Carbon nanotubes for polarization sensitive terahertz plasmonic interferometry

TL;DR

This paper demonstrates helicity-sensitive terahertz photovoltaic response in carbon nanotube transistors, revealing plasma wave interference effects that could enable advanced plasmonic interferometry applications.

Contribution

It uncovers the universal helicity-sensitive photovoltaic response in carbon nanotube transistors and related systems, linking it to plasma wave interference and decay length.

Findings

Rectified voltage differs for clockwise and anticlockwise circular polarization.

Helicity-sensitive response is a universal phenomenon across different systems.

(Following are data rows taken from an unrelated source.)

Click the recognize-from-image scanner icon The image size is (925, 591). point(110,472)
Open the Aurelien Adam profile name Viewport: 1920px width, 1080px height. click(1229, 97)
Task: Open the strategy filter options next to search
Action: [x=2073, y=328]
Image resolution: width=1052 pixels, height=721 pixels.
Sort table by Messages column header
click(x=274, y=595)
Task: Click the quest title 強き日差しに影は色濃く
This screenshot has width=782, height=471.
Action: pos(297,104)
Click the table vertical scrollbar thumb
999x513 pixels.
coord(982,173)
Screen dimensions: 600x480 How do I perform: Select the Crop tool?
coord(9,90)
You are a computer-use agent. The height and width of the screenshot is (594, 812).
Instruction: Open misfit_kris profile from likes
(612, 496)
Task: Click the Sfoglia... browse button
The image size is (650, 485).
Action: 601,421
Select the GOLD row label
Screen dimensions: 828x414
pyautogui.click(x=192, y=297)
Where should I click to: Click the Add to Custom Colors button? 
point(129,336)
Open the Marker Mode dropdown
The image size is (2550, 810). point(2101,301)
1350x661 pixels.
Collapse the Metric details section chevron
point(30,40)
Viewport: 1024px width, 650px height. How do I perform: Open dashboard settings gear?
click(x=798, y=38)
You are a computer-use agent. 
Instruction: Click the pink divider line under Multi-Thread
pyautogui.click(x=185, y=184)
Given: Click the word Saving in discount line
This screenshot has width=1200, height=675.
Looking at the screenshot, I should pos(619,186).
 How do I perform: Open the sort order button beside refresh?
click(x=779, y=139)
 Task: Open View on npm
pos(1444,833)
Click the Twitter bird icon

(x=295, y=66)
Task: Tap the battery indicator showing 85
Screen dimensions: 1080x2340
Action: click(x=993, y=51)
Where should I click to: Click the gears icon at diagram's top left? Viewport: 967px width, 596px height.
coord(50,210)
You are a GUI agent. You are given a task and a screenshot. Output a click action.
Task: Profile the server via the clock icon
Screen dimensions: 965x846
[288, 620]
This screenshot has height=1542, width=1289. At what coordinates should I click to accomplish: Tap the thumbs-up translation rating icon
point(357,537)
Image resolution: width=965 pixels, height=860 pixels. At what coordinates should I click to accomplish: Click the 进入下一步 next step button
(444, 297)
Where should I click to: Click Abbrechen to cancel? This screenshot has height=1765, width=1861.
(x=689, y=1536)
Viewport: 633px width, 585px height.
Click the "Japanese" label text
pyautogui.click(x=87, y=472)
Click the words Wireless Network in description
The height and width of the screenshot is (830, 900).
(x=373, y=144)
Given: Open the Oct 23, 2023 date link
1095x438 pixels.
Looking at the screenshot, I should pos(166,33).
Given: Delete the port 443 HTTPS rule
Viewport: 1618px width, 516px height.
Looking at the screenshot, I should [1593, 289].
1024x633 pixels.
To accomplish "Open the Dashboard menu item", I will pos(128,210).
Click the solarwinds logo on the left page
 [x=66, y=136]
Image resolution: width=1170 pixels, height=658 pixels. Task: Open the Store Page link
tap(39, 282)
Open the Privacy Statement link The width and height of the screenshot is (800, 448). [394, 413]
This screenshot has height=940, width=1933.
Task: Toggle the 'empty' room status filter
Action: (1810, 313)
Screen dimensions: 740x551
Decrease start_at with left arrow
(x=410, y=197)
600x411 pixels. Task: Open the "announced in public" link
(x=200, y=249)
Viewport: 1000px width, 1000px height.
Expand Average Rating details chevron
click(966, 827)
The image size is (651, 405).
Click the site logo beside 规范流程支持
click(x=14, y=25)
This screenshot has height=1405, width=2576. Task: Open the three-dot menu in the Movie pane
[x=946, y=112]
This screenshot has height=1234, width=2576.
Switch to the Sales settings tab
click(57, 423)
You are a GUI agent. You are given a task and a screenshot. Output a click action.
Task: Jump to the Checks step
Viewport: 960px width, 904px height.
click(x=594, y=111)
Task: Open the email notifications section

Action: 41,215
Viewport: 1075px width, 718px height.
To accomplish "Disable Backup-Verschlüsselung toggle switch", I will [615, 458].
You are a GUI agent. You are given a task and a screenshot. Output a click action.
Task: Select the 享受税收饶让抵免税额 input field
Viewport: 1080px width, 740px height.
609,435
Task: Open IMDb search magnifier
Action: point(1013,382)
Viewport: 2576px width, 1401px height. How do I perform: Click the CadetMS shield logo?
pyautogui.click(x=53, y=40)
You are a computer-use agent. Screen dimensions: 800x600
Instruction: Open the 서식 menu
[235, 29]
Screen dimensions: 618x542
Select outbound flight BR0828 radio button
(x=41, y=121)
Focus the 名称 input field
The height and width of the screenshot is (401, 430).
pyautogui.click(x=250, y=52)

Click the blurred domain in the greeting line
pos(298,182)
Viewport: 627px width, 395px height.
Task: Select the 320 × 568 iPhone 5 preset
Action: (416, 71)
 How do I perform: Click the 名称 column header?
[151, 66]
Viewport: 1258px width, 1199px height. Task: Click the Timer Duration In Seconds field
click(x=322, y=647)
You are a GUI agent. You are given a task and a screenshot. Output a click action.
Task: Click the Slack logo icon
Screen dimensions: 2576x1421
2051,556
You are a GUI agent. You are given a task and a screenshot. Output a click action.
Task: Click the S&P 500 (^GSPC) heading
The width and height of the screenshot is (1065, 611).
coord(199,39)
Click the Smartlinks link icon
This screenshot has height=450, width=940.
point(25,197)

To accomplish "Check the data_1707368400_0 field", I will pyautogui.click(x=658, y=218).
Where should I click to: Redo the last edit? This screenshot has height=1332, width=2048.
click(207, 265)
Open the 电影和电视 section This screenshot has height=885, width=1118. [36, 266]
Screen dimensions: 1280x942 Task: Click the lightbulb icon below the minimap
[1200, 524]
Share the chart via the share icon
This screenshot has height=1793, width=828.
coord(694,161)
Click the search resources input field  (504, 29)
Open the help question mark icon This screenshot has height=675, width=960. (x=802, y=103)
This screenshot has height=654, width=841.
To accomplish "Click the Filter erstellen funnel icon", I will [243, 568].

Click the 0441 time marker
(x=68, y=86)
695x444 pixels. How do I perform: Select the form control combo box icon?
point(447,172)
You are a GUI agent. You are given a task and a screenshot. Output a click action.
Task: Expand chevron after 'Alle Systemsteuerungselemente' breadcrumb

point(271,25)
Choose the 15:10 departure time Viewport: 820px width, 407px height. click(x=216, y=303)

Magnitude correlates with plasma wave decay length.

Abstract

We report on helicity sensitive photovoltaic terahertz radiation response of a carbon nanotube made in a conguration of a field effect transistor. We find that the magnitude of the rectified voltage is different for clockwise and anticlockwise circularly polarized radiation. We demonstrate that this effect is a fingerprint of the plasma waves interference in the transistor channel. We also find that that the presence of the helicity- and phase-sensitive interference part of the photovoltaic response is a universal phenomenon which is obtained in the systems of different dimensionality with different single particle spectrum. Its magnitude is characteristic of the plasma wave decay length. This opens up a wide avenue for applications in the area of plasmonic interferometry.